C.R.E.A.M.: “cash rules everything around me.” Laid back, groovy sample goes round and round, demonstrating no exit from the money nexus. All sides of town the “New York Times-side” or, better, the Wall Street Journal-side. Inspector Deck: “Living in the world no different from a cell.” Late in the track, the sample pauses, opening a hole. Escape route implied but can only be conceptualized from the within (no outside position for too easy moralizations….cf. The O’Jays’ “For the Love of Money”).
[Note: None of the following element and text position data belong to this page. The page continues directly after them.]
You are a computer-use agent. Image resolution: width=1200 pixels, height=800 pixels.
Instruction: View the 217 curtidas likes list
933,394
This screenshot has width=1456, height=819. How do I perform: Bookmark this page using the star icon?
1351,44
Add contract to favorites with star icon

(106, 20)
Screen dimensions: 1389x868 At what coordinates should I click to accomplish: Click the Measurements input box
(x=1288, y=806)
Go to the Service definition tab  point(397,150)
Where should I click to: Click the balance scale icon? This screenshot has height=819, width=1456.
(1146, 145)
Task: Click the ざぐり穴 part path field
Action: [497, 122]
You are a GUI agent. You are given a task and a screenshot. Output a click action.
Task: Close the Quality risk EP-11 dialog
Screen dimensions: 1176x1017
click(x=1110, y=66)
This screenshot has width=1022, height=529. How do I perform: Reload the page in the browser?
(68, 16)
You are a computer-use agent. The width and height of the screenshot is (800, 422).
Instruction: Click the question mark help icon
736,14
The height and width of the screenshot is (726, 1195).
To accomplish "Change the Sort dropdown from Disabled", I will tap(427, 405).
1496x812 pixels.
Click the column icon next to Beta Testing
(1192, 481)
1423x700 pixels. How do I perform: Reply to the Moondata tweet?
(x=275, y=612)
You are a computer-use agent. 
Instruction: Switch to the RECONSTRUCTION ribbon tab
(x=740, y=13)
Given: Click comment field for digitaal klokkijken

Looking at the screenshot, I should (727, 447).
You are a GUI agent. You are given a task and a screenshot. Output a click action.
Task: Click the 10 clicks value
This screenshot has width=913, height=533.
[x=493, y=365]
Funk’s not about freedom of speech since that enterprise is grounded on the possibility of future dividends (or “possible funkability” funded by “high finance”). Rather, funk is always fully realized and can “be scored everyday”; and it’s surely not “domestically produced” or given, but a given, free of charge. More succinctly, funk is a predisposition without a constitution and an affirmation of a possible being decoupled from sovereignty. This would be the freedom which can never be granted or purchased, and the dissolution of any (self)governance is premised on everyone “hav[ing] change for funk” or, more directly, untethering pleasure from self-care.